[Task requirements]
**a)** Using the text on family history research, explain in one to three sentences why a researcher benefits from learning about wars, governments, laws, migrations, and religious trends.
**b)** Pick up the text on family history research after its last sentence and keep writing it.

[Given text]
★ ★ ★ ★ ★
Effective family history research requires some understanding of the historical events that affected your family and the records about them. Learning about wars, governments, laws, migrations, and religious trends can help you understand political boundaries, family movements, and settlement patterns.

State, county, and local histories often contain biographical sketches of local citizens, including important genealogical information. This may be one of the best sources of information for some families

Historical Sources[edit | edit source]

Histories are great sources of genealogical information. County and local histories often contain biographical and historical information about residents and their families, including occupation, previous residence, birth date, or birthplace. Information about a family may be found under the married name of a daughter or sister. Relatives or clues are often found by studying the pages that have biographies of residents or that tell the history of the town or township where an ancestor lived.
★ ★ ★ ★ ★
[Information provided]
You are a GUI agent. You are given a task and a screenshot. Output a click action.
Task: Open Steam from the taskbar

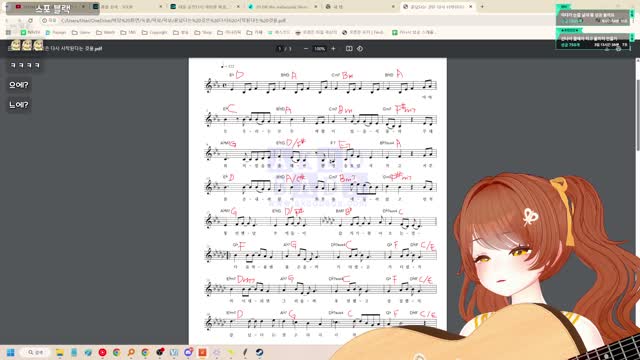pyautogui.click(x=259, y=352)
★ ★ ★ ★ ★
[Written answers]
**a)** Learning about these events helps a researcher understand political boundaries, family movements, and settlement patterns. This matters because effective family history research depends on some understanding of the historical events that affected a family and the records about them.

**b)**
Information may include:

  • Parents' names
  • Maiden names of women
  • Place of birth, death, or marriage
  • Occupation
  • Migration
  • Military service
  • Descendants

Native Americans were the main inhabitants of Wisconsin prior to the Black Hawk War in 1832. By 1850 the Indian's had ceded most of their lands to the federal government. [1]For more information about the Native Americans in Wisconsin, see the Indians of Wisconsin. European immigrants settled the vacated Indian lands, increasing the European population from 11,000 in 1836 to 305,00 by 1850. These settlers were from Europe with a some from the East coast. One-third of the State's population was foreign-born by 1850. [2].

Timeline[edit | edit source]

The following important events in the history of Wisconsin affected political jurisdictions, family movements, and record keeping.

  • 1690–1820: Roman Catholic missionaries established the mission of St. Ignace de Michilimackinac, at Mackinac (now Michigan). The mission was the center for traders going to and from what is now Wisconsin. For records of baptisms, marriages, and burials, see the Church Records page.
  • 1787: Wisconsin officially became part of the U.S. Northwest Territory, but British fur traders effectively controlled the region until 1816.
  • 1800: The present Wisconsin area was included in the Indiana Territory.
  • 1806: Battle of Mole Lake - Ojibwe battled the Sioux over control of a local wild rice producing lake. Some 500 warriors died.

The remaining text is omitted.